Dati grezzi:
◆ ◆ ◆
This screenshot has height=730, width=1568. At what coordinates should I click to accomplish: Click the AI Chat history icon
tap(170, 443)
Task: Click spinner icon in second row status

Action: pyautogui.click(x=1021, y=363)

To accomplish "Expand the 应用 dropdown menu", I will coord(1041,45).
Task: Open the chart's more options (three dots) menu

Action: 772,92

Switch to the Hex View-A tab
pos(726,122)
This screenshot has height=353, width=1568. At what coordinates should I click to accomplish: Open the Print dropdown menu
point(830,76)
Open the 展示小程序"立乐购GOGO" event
◆ ◆ ◆
### Consegna
Trasforma tutte le righe qui sopra in una lista JSON di stringhe, con una stringa per ciascuna riga e senza le righe vuote.

### Svolgimento
[
  "This screenshot has height=730, width=1568. At what coordinates should I click to accomplish: Click the AI Chat history icon",
  "tap(170, 443)",
  "Task: Click spinner icon in second row status",
  "Action: pyautogui.click(x=1021, y=363)",
  "To accomplish \"Expand the 应用 dropdown menu\", I will coord(1041,45).",
  "Task: Open the chart's more options (three dots) menu",
  "Action: 772,92",
  "Switch to the Hex View-A tab",
  "pos(726,122)",
  "This screenshot has height=353, width=1568. At what coordinates should I click to accomplish: Open the Print dropdown menu",
  "point(830,76)",
  "Open the 展示小程序\"立乐购GOGO\" event"
]